Haber Giriş : 07 Aralık 2005 09:10, Son Güncelleme : 27 Mart 2018 00:42

Danıştay, bilgi fişinin silinmesini isteyen bir vatandaşı haklı buldu. Kararın 12 Eylül'de benzer şekilde mağdur olanlar için emsal teşkil edeceği belirtiliyor.
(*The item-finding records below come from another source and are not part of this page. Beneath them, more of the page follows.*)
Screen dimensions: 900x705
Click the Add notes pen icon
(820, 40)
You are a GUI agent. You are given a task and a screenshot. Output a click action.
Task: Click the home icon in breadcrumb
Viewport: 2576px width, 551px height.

Hukukçular suç olmaktan çıkan yasa maddelerinden dolayı kişilerin kamu kurumları tarafından hâlâ ?sakıncalı' kabul edilmesinin anlamsız olduğuna dikkat çekiyor.

12 Eylül darbesinden sonra hakkında düzenlenen bilgi fişinin silinmesini isteyen vatandaşın Danıştay tarafından haklı bulunması yeni bir tartışma başlattı. Kararın 80 ihtilalinde mağdur edilenler için emsal teşkil edeceğini savunan hukukçular, zaten yeni yasalarla suç olmaktan çıkan maddeler yüzünden kişilerin cezalandırılmasının ve hak mahrumu bırakılmasının anlamsız olduğuna dikkati çekiyorlar. Fişleme kaydının arşivlerden silinmesi, özellikle kamu görevlerine dönmek isteyen çok sayıda kişiyi ümitlendirdi. Hakkında dava açılmadan görevlerinden alınan 4 bin 509 kişiyi ilgilendiren kararın, kamuoyunda eleştirilen Adalet Bakanlığı'nın hazırladığı Kişisel Verilerin Korunması Kanunu Tasarısı için de örnek olabileceği kaydedildi. 78'liler Vakfı Başkanı Celalettin Can, kararı gecikmiş olsa da olumlu bir adım şeklinde değerlendiriyor. ?Bütün fişler iptal edilerek devlet vatandaşıyla barışık hale gelmeli.? diyen Can, 12 Eylül'den sıkıyönetimin kaldırıldığı 1987 yılına kadar 1 milyon 600 kişinin fişlendiğini dile getiriyor. Avukat Hasan Sever ise konuyu daha ileri boyuta taşıyarak bütün fişlemelerin arşivlerden silinmesi gerektiğini savunuyor. Mağdur durumdaki çok sayıda insanın kendisine müracaat ettiğini anlatan Sever, fişlemenin valilik veya adli sicil müdürlüklerine dilekçe ile müracaat edilerek silinebileceğini söyledi. Darbe mağdurları için mücadele eden avukat Hasip Kaplan da yeni yasaların bazı eylemleri suç olmaktan çıkardığını ifade ederek, ?Zaten 25 yıl geçti. Danıştay, fişlemeye takılan 12 Eylül mağdurlarının önünü açtı.? diye konuştu.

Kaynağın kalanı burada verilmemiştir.